Seventeen years later, McConnell is still a stalwart champion of shrinking the electorate. But the Senate Majority Leader has grown less forthright with age. Now, instead of defending efforts to restrict the franchise on the grounds that voting is not a right (but rather, a perquisite, which elites like him can extend or withdraw as they see fit), McConnell has decided to go galaxy brain: On Wednesday, the Kentucky senator condemned the Democratic Party’s plan to make Election Day a federal holiday — on the grounds that this proposal constituted an anti-democratic scheme to rewrite election rules in one party’s favor.
“Just what America needs, another paid holiday and a bunch of government workers being paid to go out and work … [on Democratic] campaigns,” McConnell said on the Senate floor. “This is the Democrat plan to restore democracy? … A power grab.”
Making Election Day a holiday is just one piece of HR 1, the hefty package of pro-democracy, anti-corruption reforms that Nancy Pelosi’s caucus passed immediately after taking power. In a Washington Post op-ed earlier this month, McConnell savaged that legislation’s other provisions — including restrictions on nonprofits’ political spending, and increases in public financing for elections to combat the power of big-dollar private donors — as the Democratic Party’s shameless attempts to protect its own political power.
Some have (understandably) characterized McConnell’s objections as open confessions of the GOP’s belief that it is a minority party: As Vox’s Tara Golshan writes, “He’s saying that making Election Day a federal holiday would result in unfavorable election outcomes for Republicans. More to the point, he’s saying that the more people vote, the worse it is for his party.”
But McConnell is actually making a slightly more sophisticated (though no more persuasive) argument: He’s saying that, while virtually all government workers get to stay home on federal holidays, a very large swath of private-sector workers do not — and since federal workers lean Democratic, Pelosi’s proposal would tilt elections in the left’s direction.
On first glance, this position might look halfway reasonable.
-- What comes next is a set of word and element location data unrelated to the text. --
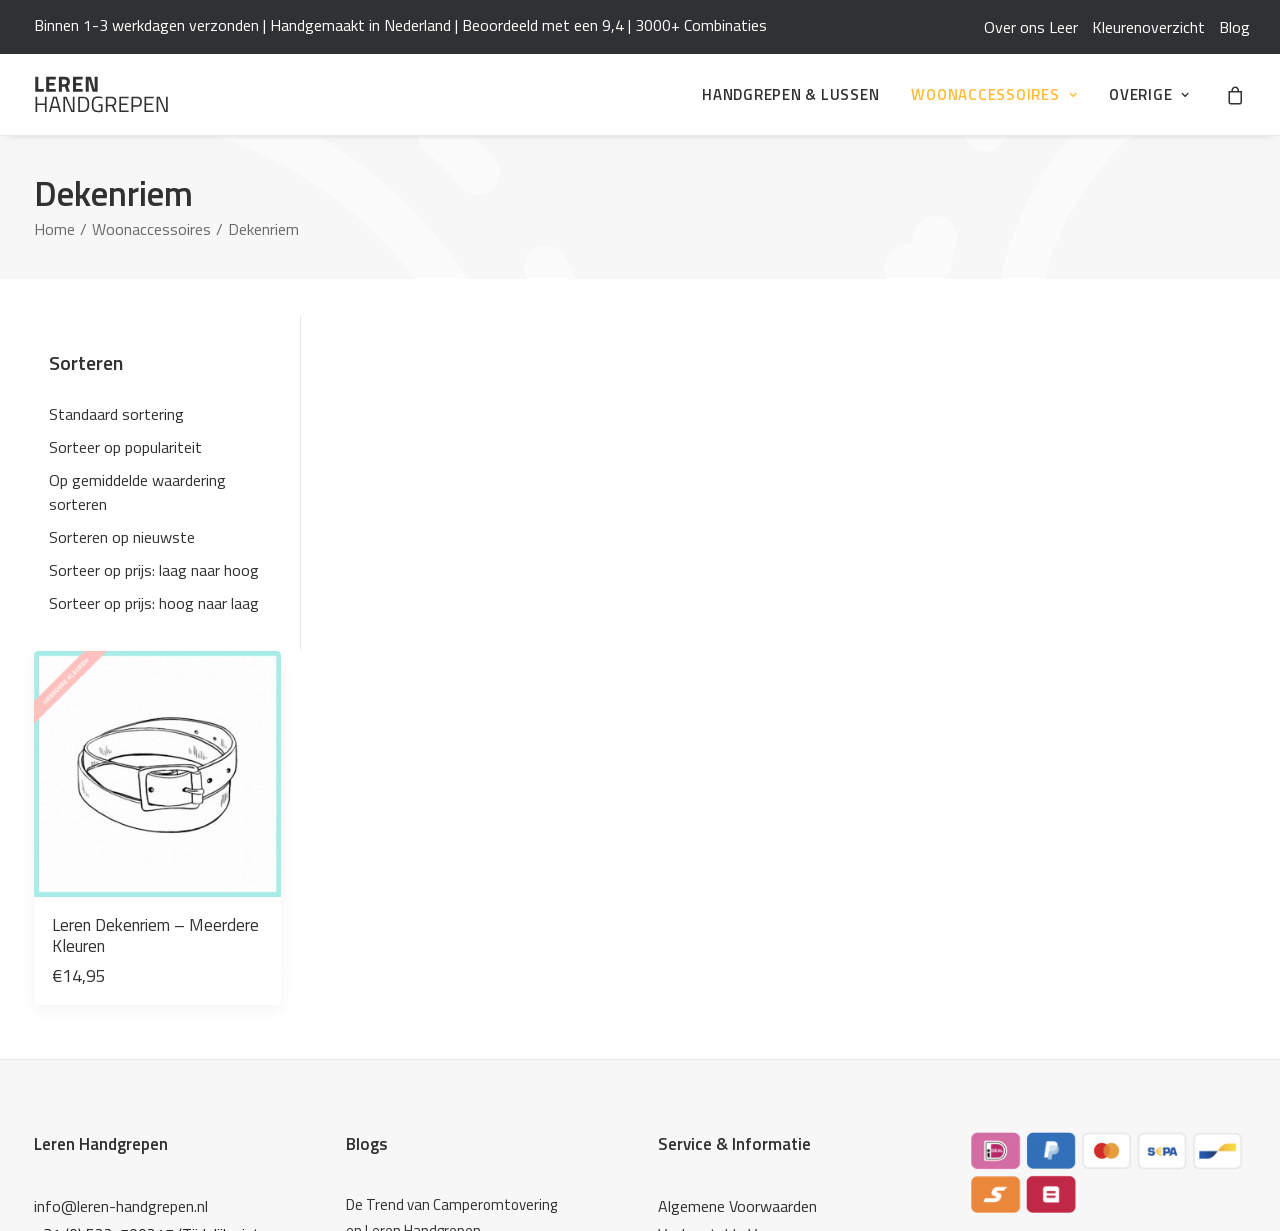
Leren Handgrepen (101, 791)
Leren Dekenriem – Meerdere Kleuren (421, 566)
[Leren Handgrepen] (101, 94)
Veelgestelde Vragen (726, 881)
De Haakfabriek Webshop (743, 1067)
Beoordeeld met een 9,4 (543, 25)
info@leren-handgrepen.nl (121, 853)
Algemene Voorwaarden (737, 853)
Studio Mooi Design (724, 1095)
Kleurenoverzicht (1148, 27)
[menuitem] (1031, 27)
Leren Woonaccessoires (738, 1039)
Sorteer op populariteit (125, 447)
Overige (1149, 94)
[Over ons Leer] (456, 969)
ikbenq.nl (1218, 1183)
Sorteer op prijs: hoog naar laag (154, 603)
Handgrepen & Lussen (790, 94)
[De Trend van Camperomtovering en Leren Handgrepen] (456, 865)
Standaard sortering (116, 414)
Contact (685, 937)
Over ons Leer (1031, 27)
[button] (444, 421)
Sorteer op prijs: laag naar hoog (154, 570)
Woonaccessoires (994, 94)
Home (54, 229)
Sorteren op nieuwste (122, 537)
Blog (1234, 27)
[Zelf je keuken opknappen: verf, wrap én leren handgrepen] (456, 924)
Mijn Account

But the fatal flaw with McConnell’s stance is that it tacitly affirms the Democrats’ core premise: That who does — and does not — have to work on Election Day unfairly influences electoral outcomes. (Notably, this premise is affirmed by many nonvoters themselves, 35 percent of whom claim they do not vote because their work and/or school commitments leave them with insufficient time to cast a ballot.)
If it is unfair to hold elections on federal holidays, when the disproportionately Democratic constituency of “pointy-headed bureaucrats” is more likely to have free time than the general public, then surely it is unfair to hold elections on any regular weekday, when the disproportionately Republican constituency of retirees will have much more free time than the median American.
Ostensibly, then, Democrats should be able to alleviate McConnell’s concerns by calling for Election Day to be held on a Sunday — or else, by mandating that private-sector employers give all their workers several hours off on the federal Election Day holiday. The Senate Majority Leader would have no reason to oppose to such an idea, unless his objections heretofore have been offered in bad faith.
And what cause has Mitch McConnell ever given us for doubting the sincerity of his putative concerns for procedural fairness, or his commitment to popular democracy?